Core Layout Chronicles: Zen 5 vs. Zen 5c
The leaker has generously shared core layout diagrams for Turin, differentiating between Zen 5 and the denser Zen 5c cores. Astoundingly, these layouts closely mirror those of Genoa and Bergamo, respectively. This suggests that the fundamental architecture of Zen 5 remains consistent.
A Singular Codename: Turin
Intriguingly, Turin persists as the codename for both Zen 5 and Zen 5c variants. This unified nomenclature, rather than adopting distinct codenames, could be a deliberate move by AMD to emphasize the shared essence and interconnectedness of these variants.

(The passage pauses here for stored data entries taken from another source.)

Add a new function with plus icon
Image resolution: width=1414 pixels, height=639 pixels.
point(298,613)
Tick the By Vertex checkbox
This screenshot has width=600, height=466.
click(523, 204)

Decrypting the Engineering Sample
The existence of this engineering sample speaks volumes about AMD’s progress with Turin and Zen 5. Drawing parallels with the Epyc Genoa timeline, where the first pictures emerged in April 2022 and the official launch occurred in November, we can infer that Turin is on a similar trajectory. The leak from @yuuki_ans suggests that AMD is steadily advancing towards a 2024 launch.
Turin’s Timeline Unveiled
- Epyc Genoa (April 2022): First pictures leaked.
- Epyc Genoa (November 2022): Official launch.
- Turin (Leaked): Engineering sample surfaces, indicating progress.
- Projected Turin Launch (2024): Anticipated release.
Turin vs. Its Predecessors: A Quick Comparison
|Turin (Zen 5)
|Genoa (Zen 4)
|Zen 5, Zen 5c
|Turin for both variants
|Genoa for Zen 4
|Estimated Launch Year
Scheduled for an official launch in 2024, Turin’s leaked images and details reveal AMD’s commitment to seamless transitions, visual evolution, and core consistency. Users in the AMD ecosystem can expect a future building on predecessors’ strengths with subtle refinements.